Several members spoke against the bill, including Rep. John Edwards, D-Little Rock.
"I think this bill as it now is is unconstitutional," said Edwards, a lawyer. "But I also believe that there is a point … that we have to trust a woman to make the decision that she feels is right for her. We have to trust the families involved. So I have decided to trust women on this issue and I have decided to place my faith in the Constitution."
The U.S. Supreme Court has said states cannot ban abortions before a fetus becomes viable, or able to survive outside the womb, which generally occurs at 23 or 24 weeks. A 20-week abortion ban in Arizona has been upheld by a federal judge, but that ruling is being appealed.
Rep.

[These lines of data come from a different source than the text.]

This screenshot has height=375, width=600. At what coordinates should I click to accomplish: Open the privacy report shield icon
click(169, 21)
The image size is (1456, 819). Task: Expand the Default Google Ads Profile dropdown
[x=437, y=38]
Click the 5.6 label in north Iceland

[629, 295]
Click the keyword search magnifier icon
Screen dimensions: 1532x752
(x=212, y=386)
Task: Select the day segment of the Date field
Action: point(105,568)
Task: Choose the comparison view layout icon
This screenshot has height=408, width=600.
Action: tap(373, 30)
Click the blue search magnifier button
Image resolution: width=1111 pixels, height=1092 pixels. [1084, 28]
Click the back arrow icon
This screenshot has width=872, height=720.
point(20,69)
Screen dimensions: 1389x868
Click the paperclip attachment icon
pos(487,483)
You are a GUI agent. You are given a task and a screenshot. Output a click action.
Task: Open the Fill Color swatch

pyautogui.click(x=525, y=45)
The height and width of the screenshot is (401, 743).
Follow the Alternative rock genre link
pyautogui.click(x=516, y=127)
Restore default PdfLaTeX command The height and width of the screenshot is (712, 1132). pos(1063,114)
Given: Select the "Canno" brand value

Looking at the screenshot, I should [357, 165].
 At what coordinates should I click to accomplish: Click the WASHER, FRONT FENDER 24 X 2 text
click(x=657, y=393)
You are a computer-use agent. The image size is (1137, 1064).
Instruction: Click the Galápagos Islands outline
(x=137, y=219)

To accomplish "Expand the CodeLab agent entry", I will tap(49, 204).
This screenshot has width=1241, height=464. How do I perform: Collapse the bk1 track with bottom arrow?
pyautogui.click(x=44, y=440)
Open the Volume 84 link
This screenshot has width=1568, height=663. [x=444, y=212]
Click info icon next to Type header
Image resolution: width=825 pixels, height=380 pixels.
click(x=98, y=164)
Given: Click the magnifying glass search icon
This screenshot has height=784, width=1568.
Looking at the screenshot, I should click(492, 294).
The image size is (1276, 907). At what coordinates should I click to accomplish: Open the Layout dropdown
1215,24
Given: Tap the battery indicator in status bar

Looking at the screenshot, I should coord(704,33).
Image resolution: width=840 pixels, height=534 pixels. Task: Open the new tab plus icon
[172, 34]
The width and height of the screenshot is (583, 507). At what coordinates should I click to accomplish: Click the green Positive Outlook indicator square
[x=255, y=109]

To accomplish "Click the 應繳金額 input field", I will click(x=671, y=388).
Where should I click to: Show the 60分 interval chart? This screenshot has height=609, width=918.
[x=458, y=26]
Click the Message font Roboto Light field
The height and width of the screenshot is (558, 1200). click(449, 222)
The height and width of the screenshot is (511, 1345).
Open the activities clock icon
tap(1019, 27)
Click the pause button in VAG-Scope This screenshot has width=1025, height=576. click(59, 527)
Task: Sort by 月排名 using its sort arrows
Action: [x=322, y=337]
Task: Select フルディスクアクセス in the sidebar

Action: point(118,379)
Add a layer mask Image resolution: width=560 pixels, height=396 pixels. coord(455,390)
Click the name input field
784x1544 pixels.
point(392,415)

Kim Hammer, R-Benton, spoke for the bill, saying, "There is a high court of this land, but there’s a higher court of man, and it’s ruled by God."
Rep. Homer Lenderman, D-Brookland, predicted the state would spend hundreds of thousands of dollars to defend the measure and ultimately would lose.
Rep. Bob Ballinger, R-Hindsville, said that "at one time slavery was constitutional."
Rep. Patti Julian, D-North Little Rock, said slavery was wrong because it took choices away from people.
"If we pass this bill, we take choices away from the women in this state," she said.
If Beebe were to veto either or both of the abortion bills, legislators could override his veto with a simple majority in both chambers.
In other action Thursday, the House":
— Voted 93-0 to approve SB 170 by Sen. Gary Stubblefield, R-Branch, which would allow a pregnant woman to use physical force or deadly force to protect what the measure refers to as her "unborn child" from an attack. The bill goes to the governor.
— Voted 95-0 to approve SB 15 by Sen. Eddie Joe Williams, R-Cabot, which would streamline the process for children of people in the military who transfer to an Arkansas school from a school outside the state. The bill goes to the governor.
— Approved, 89-1, HB 1295 by Rep. Kim Hammer, R-Benton, The legislation would guarantee that a student who transfers from one school district to another can complete his or her secondary education in that school district even if the law under which the transfer was approved is found to be unconstitutional. Siblings of the student also could complete their secondary education in the same district. The bill goes to the Senate.
— Approved, 97-0, HB 1364 by Rep. Debra Hobbs, R-Rogers. The bill would allow a person seeking a non-traditional teacher’s license to go through an accelerated training program. It goes to the Senate.
— Approved, 72-6, HB 1356 by Rep. Sue Scott, R-Rogers, which would require revocation of the license of a chiropractor convicted of a sex crime and require criminal background checks for chiropractors. The bill goes to the Senate.
— Approved in a voice vote House Joint Resolution 1013, which honors the memory of General William Darby, recognizes his contributions to the Army Rangers and supports a project to erect a statue in Darby’s honor in Cisterna Park in Fort Smith.
Elsewhere Thursday, the House Revenue and Taxation Committee endorsed HB 1399 by Rep. Joe Farrer, R-Austin, which would allow volunteer firefighters to deduct from their state income taxes the amount of money they spend buying firefighting equipment and any losses to personal property that they experience while fighting fires, up to a maximum of $1,000.
Tim Leathers, deputy director of the state Department of Finance and Administration, testified against the bill, which is estimated to cost the state $48,700 a year. The tax break is not included in the governor’s balanced budget proposal, nor are many other tax bills that will come before the committee, Leathers said.
Beebe on Thursday signed into law SB 93 by Sen. Jimmy Hickey, R-Texarkana, which eliminates the statute of limitations for certain sex crimes committed against minors. The bill is now Act 144 of 2013.